> **What you should do**
Search term "value": copy each line of the data containing it.

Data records
*** Begin section ***

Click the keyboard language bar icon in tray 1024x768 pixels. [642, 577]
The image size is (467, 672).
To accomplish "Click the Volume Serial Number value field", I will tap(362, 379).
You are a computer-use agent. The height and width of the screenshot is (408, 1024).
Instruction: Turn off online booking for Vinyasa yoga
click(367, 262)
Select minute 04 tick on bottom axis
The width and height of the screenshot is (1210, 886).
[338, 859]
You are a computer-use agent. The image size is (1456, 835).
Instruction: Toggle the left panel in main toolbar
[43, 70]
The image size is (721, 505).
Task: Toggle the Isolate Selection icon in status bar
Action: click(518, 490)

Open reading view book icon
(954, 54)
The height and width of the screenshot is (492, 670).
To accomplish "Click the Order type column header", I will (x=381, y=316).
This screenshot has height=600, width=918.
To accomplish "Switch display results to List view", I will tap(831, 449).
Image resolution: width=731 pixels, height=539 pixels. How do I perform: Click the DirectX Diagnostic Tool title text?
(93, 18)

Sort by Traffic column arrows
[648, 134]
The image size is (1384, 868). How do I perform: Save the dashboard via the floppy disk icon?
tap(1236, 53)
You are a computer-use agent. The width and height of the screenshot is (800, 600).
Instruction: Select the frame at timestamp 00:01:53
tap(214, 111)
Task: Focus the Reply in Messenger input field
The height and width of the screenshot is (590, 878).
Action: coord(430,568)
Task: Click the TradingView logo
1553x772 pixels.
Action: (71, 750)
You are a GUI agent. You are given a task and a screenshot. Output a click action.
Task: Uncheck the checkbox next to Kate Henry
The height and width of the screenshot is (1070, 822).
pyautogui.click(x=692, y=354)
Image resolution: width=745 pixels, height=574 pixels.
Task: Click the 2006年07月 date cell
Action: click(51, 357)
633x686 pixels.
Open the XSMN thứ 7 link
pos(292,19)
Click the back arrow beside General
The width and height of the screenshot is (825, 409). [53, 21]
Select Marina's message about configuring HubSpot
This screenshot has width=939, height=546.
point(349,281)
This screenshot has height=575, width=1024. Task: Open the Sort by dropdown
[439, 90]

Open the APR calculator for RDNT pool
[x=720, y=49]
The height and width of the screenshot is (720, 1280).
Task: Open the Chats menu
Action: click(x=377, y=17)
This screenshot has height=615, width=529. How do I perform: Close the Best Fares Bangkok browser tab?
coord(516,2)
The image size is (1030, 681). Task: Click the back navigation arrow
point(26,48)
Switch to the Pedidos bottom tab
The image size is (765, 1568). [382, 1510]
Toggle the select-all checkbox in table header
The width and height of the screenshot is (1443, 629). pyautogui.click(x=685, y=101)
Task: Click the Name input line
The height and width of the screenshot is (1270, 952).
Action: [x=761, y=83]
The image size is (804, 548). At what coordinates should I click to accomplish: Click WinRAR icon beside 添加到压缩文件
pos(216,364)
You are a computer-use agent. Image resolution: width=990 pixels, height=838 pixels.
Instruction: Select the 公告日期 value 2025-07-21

*** End section ***

> **Your solution**
To accomplish "Click the Volume Serial Number value field", I will tap(362, 379).
Instruction: Select the 公告日期 value 2025-07-21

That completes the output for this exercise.